(Pixel coordinate grounding data)
◆ ◆ ◆ ◆ ◆
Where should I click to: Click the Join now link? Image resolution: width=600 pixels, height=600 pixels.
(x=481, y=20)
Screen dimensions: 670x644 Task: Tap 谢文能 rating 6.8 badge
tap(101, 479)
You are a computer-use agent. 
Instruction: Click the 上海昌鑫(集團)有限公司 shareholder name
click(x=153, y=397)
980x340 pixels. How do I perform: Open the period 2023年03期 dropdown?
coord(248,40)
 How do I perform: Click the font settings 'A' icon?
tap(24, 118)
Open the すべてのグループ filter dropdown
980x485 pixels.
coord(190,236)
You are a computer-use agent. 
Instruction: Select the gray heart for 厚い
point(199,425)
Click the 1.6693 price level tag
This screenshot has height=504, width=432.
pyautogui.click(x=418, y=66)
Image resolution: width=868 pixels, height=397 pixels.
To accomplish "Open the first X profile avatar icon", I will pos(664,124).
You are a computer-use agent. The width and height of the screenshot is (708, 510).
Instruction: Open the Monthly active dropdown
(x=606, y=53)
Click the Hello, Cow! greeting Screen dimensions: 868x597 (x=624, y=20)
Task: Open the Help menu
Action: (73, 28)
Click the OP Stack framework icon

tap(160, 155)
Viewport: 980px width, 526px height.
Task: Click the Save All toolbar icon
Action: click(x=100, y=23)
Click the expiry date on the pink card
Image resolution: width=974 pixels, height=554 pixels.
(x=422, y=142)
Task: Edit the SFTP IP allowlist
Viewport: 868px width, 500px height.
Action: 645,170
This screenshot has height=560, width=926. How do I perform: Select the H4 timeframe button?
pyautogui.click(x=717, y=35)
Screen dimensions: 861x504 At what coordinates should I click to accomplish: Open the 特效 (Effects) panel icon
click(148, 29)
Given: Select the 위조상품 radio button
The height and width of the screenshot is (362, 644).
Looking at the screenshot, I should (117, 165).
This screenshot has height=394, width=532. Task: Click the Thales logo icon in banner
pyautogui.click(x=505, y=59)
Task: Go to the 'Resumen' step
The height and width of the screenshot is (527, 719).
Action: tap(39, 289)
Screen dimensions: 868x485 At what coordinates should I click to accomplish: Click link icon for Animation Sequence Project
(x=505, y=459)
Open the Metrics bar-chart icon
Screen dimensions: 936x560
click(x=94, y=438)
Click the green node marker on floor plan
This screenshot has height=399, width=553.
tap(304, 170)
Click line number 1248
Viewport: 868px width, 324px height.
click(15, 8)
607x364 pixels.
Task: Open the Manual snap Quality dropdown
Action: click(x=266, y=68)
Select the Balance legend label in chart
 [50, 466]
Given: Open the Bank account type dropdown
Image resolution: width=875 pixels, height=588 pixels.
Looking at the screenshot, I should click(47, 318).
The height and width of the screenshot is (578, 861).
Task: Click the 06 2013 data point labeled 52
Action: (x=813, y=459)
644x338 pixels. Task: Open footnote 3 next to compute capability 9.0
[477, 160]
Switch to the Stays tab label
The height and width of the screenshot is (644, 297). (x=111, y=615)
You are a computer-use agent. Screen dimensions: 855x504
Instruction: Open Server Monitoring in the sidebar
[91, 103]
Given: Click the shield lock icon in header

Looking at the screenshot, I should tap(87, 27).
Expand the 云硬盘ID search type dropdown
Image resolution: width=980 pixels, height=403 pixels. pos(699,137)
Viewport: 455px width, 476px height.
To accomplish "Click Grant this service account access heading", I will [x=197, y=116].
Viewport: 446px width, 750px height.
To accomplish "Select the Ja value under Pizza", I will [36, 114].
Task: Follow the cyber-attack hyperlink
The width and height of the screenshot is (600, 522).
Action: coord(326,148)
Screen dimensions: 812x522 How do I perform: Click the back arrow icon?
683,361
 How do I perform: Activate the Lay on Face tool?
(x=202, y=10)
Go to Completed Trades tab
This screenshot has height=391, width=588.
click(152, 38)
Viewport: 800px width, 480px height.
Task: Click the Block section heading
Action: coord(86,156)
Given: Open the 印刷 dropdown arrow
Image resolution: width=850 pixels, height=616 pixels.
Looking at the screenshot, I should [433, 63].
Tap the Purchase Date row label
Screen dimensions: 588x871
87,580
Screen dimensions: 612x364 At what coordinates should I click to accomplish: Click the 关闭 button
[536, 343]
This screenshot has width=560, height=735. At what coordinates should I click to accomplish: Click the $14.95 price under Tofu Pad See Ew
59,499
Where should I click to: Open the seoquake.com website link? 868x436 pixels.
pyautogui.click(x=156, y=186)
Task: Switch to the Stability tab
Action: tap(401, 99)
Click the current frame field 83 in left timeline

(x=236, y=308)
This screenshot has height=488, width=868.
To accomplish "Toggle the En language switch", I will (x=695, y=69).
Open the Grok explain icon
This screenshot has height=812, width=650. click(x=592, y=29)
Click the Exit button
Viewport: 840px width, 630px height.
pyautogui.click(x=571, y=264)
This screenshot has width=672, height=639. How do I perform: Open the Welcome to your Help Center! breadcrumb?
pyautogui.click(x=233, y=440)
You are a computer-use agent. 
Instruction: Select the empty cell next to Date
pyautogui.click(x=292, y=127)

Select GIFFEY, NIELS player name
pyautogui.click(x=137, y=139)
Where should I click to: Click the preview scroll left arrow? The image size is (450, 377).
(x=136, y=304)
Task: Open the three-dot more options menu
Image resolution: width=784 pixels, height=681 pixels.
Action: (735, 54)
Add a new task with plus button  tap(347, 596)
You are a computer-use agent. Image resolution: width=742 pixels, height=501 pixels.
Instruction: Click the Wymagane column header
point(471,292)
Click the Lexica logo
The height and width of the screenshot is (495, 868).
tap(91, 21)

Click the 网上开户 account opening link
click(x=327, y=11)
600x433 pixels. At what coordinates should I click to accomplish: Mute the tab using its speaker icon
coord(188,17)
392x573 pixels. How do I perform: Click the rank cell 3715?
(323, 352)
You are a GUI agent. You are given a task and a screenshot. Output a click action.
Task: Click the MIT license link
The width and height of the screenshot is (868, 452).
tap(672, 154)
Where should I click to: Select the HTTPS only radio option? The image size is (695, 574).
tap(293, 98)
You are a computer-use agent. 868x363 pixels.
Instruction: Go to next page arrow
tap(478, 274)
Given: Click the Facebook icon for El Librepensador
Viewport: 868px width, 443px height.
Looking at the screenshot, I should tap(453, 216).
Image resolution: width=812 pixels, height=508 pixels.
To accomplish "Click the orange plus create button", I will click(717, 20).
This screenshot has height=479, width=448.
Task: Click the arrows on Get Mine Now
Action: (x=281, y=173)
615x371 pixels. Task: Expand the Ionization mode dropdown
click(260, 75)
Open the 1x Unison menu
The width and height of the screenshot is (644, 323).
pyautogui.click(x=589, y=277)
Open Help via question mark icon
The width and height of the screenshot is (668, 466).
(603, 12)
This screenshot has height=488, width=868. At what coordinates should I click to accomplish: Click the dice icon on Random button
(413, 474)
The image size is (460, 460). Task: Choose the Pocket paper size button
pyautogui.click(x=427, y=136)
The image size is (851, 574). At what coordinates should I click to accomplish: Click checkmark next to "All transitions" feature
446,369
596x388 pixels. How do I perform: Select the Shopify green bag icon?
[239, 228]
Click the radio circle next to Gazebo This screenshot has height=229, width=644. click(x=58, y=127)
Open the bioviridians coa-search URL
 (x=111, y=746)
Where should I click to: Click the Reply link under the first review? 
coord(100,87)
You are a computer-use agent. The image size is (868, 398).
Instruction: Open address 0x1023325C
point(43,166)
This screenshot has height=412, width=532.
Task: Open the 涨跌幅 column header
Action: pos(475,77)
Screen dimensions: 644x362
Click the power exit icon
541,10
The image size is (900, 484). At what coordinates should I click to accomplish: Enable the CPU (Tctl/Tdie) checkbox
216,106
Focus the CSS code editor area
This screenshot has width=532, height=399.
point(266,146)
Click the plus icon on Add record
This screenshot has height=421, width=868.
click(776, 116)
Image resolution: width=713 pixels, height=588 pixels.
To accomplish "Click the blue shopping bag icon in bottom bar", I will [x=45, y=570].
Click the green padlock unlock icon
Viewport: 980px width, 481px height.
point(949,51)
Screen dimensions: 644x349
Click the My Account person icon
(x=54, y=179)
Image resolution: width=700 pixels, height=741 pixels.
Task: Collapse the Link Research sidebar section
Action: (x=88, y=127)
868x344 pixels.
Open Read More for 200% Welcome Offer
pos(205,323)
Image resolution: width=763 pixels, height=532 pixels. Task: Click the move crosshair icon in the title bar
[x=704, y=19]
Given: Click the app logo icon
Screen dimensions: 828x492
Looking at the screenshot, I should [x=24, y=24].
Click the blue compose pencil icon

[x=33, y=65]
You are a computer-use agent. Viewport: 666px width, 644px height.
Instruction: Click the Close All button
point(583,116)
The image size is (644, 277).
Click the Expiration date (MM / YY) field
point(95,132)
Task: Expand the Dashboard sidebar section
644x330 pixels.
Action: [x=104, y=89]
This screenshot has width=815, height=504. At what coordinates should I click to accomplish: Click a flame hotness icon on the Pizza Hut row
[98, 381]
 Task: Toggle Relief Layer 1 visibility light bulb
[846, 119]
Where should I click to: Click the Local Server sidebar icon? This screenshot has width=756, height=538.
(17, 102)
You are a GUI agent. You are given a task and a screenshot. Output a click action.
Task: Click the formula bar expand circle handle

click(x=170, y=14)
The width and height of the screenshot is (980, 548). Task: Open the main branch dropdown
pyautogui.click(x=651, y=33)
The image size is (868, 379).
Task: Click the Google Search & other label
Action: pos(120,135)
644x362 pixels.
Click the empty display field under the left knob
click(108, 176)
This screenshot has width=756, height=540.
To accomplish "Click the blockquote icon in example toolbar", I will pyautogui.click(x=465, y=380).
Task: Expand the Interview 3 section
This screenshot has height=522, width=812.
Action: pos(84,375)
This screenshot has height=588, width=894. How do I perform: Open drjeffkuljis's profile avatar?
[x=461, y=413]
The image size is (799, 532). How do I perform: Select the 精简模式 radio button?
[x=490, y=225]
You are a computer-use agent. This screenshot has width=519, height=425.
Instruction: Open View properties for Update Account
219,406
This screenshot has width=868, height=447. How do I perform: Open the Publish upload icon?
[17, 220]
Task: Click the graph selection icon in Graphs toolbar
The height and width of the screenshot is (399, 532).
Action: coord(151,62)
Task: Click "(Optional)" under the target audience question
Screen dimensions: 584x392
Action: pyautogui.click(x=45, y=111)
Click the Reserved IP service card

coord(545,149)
◆ ◆ ◆ ◆ ◆
INSTRUCTIONS FOR THE TASK => Copy out each line of the data that includes the string "agent".

ANSWER BOX =>
You are a computer-use agent. 
You are a computer-use agent. 
You are a computer-use agent. The width and height of the screenshot is (708, 510).
You are a computer-use agent. Screen dimensions: 855x504
You are a computer-use agent. 
You are a computer-use agent. Image resolution: width=742 pixels, height=501 pixels.
You are a GUI agent. You are given a task and a screenshot. Output a click action.
You are a computer-use agent. 868x363 pixels.
You are a computer-use agent. The image size is (868, 398).
You are a computer-use agent. Viewport: 666px width, 644px height.
You are a GUI agent. You are given a task and a screenshot. Output a click action.
You are a computer-use agent. This screenshot has width=519, height=425.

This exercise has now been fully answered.